The reductions add to the 195,000 banks, insurers and asset managers announced this year, and surpass the 174,000 losses in 2009, data compiled by Bloomberg show. Lenders are reducing staff as the European sovereign debt crisis roils markets, crimps revenue from trading stocks and bonds, and deters companies from takeovers or stock offerings. Regulators are also forcing banks to set aside more capital for their riskiest operations, cutting the profitability of fixed-income units.

“I have never seen it as bad,” said Jason Kennedy, 41, CEO of Kennedy Group in London and a recruiter for the past 16 years. “The future is also bleak. This will continue for another 14 or 15 months: 2012 is definitely a write-off.”

Nomura Cuts

Nomura Holdings Inc. is cutting jobs in London, Hong Kong and Japan this week, a person familiar with the matter earlier today. Japan’s largest brokerage has said it would consider cutting in markets including Japan and Europe as part of a plan to reduce costs after its first quarterly loss in two years.

“We are not providing details,” Paul Abrahams, a Nomura spokesman based in London, said. “However, at the time of our second-quarter results, Nomura announced its intention to reduce its costs run rate by $1.2 billion a year and we are in the process of executing that plan as quickly as possible.”

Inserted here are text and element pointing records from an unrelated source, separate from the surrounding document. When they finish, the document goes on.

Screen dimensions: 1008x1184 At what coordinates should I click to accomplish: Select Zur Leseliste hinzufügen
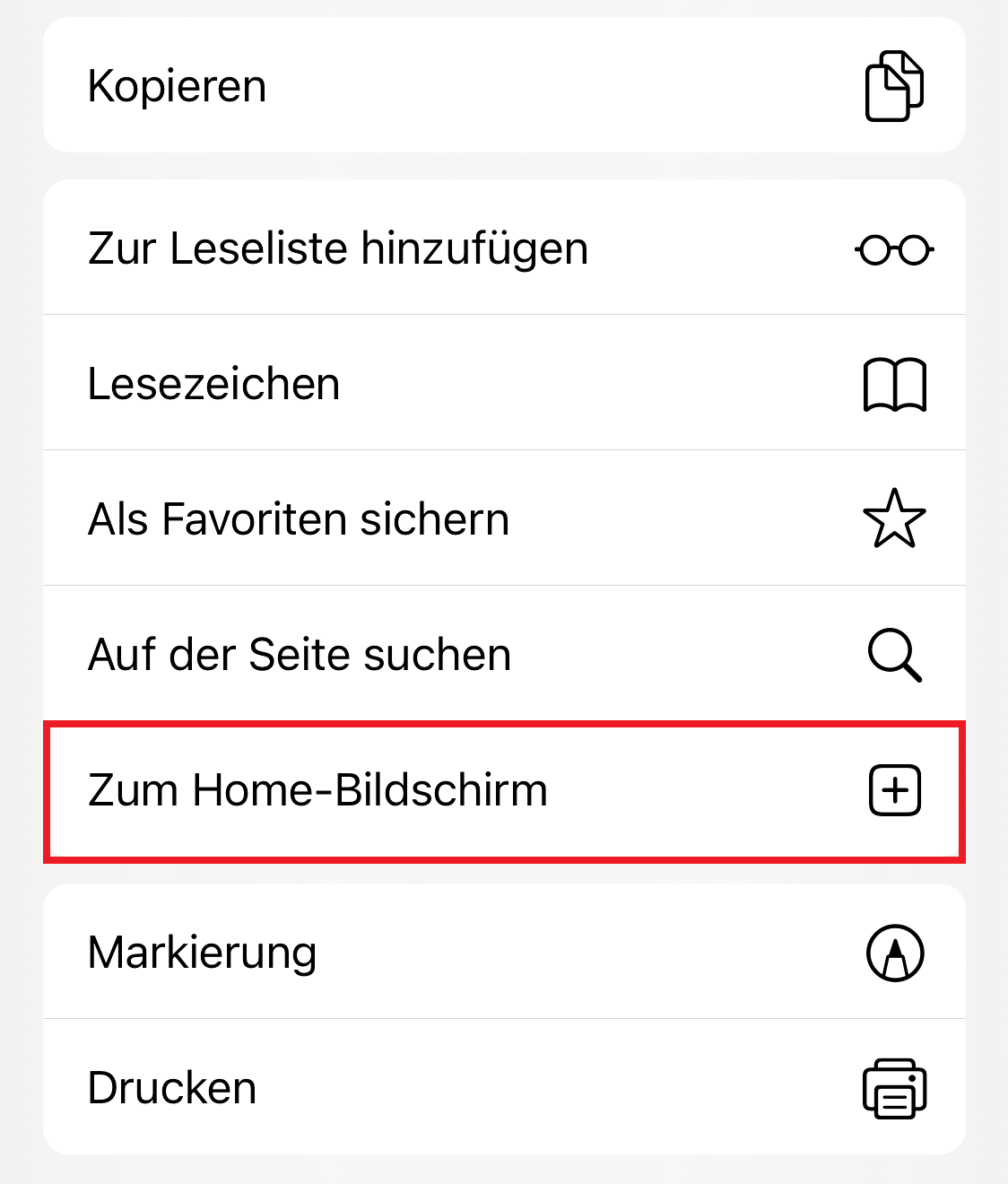(502, 248)
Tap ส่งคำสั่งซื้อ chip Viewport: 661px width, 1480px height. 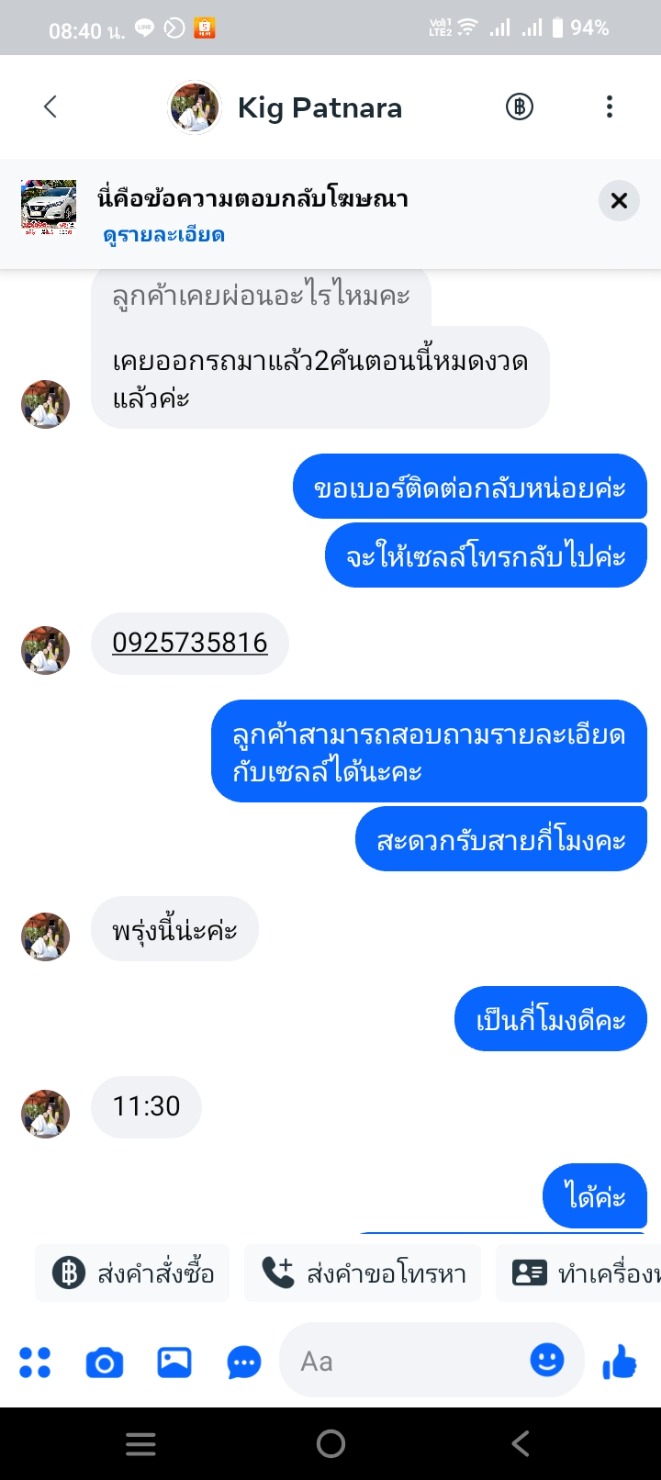pos(132,1273)
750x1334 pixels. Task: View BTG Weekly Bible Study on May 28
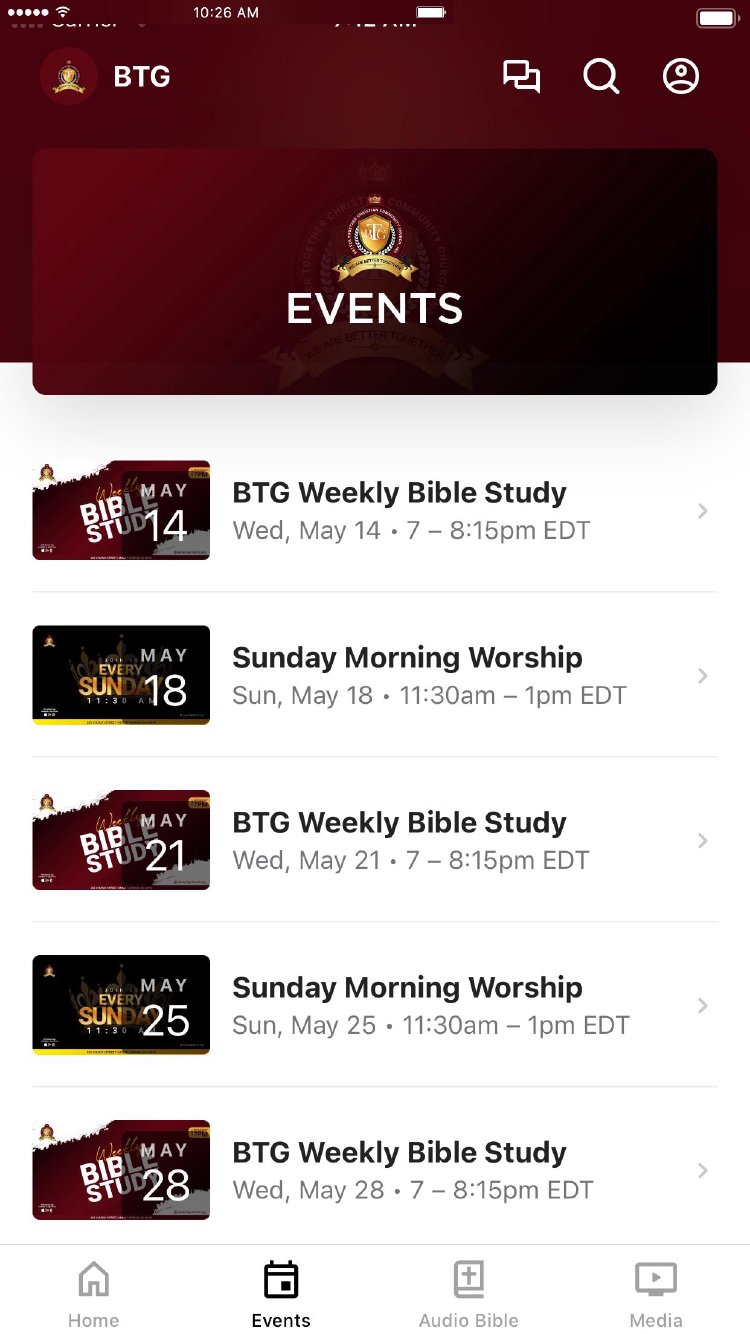[400, 1170]
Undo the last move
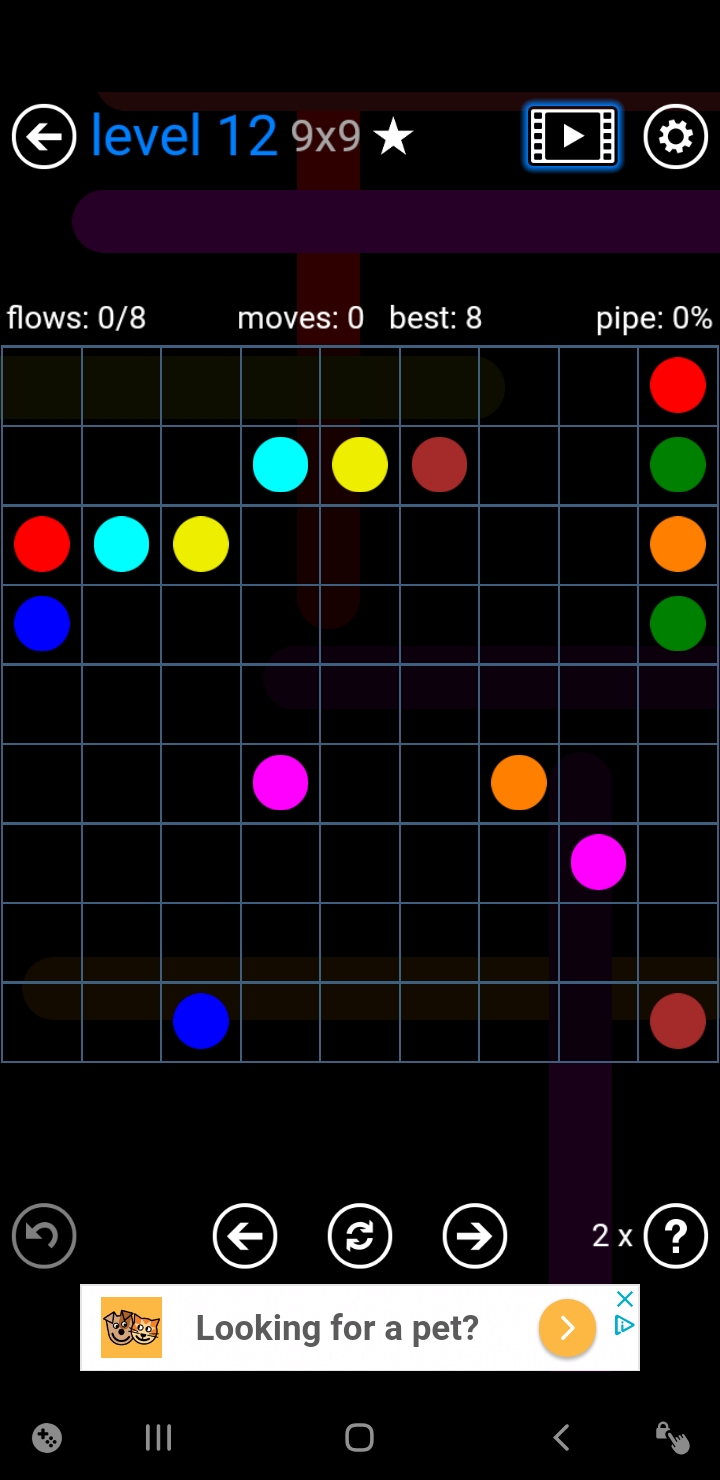Image resolution: width=720 pixels, height=1480 pixels. [x=44, y=1236]
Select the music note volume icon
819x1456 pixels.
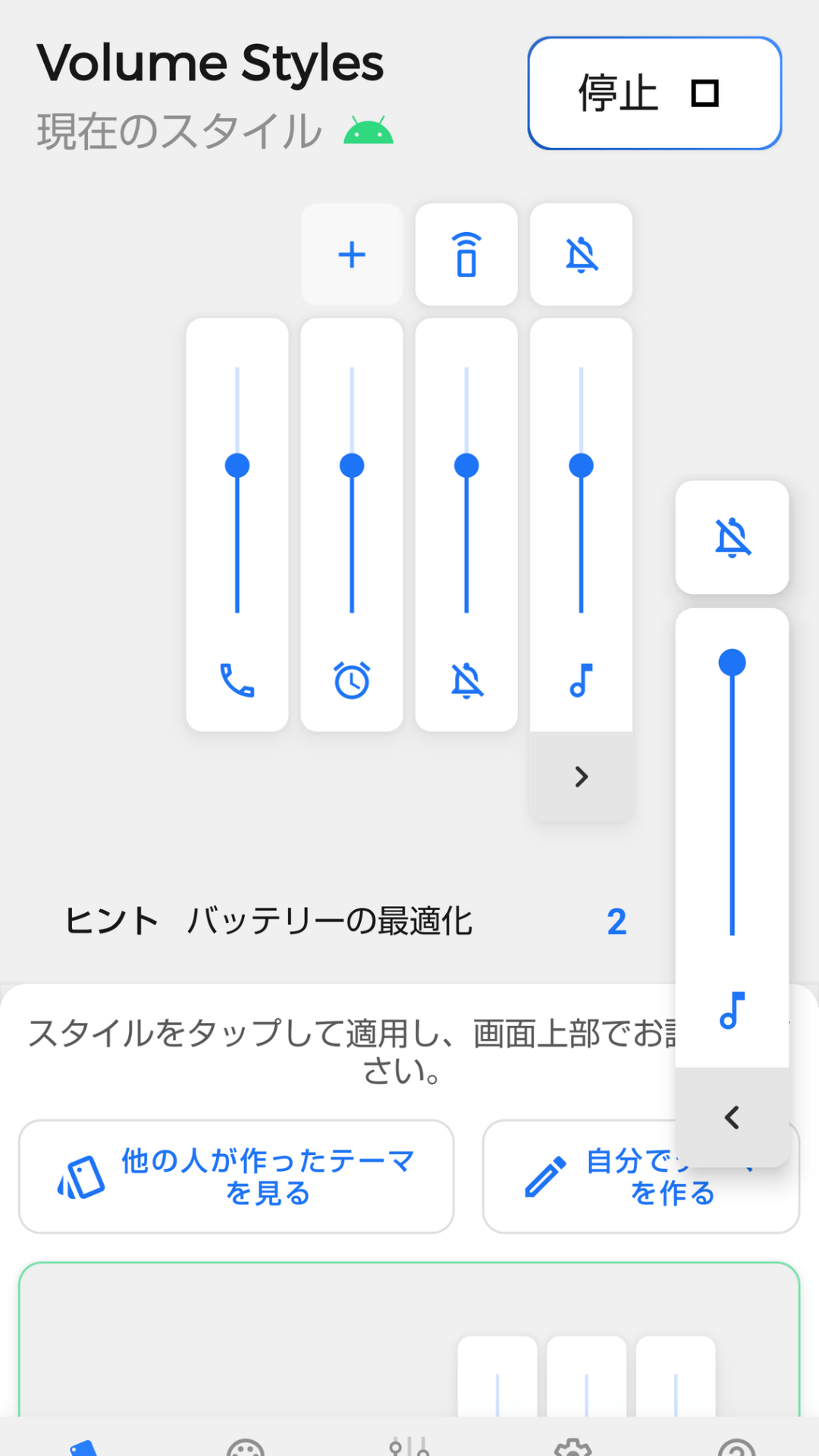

Citigroup plans to eliminate about 1 percent of its staff, according to the person, who wasn’t authorized to speak publicly about the cuts. The figure is an estimate and may change, the person cautioned. Among the jobs eliminated may be 900 from the division that includes the bank’s trading and investment-banking operations, the person said. Citigroup, ranked third by assets among U.S. lenders, employed about 267,000 people at the end of the third quarter.

‘Targeted’ Reductions

“As part of our ongoing efforts to control expenses, we are making targeted headcount reductions in certain businesses and functions across Citi,” Danielle Romero-Apsilos, a spokeswoman for the New York-based lender, said by e-mail.

Citigroup posted a 74 percent increase in third-quarter profit, aided by a $1.9 billion accounting gain that softened the impact of lower trading and investment-banking revenue. The bank said in September it would limit hiring only to “critical” jobs to control costs and boost revenue as new regulations on minimum capital levels take effect.

Pandit, 54, shuffled his top managers on Nov. 4, giving Manuel Medina-Mora added responsibility for global consumer and commercial banking as Mike Corbat became the sole CEO for Europe, the Middle East and Africa. The moves reflect Pandit’s strategy of pursuing more revenue in emerging markets in Asia and Latin America amid sluggish U.S. economic growth while offloading unwanted assets in the Citi Holdings unit.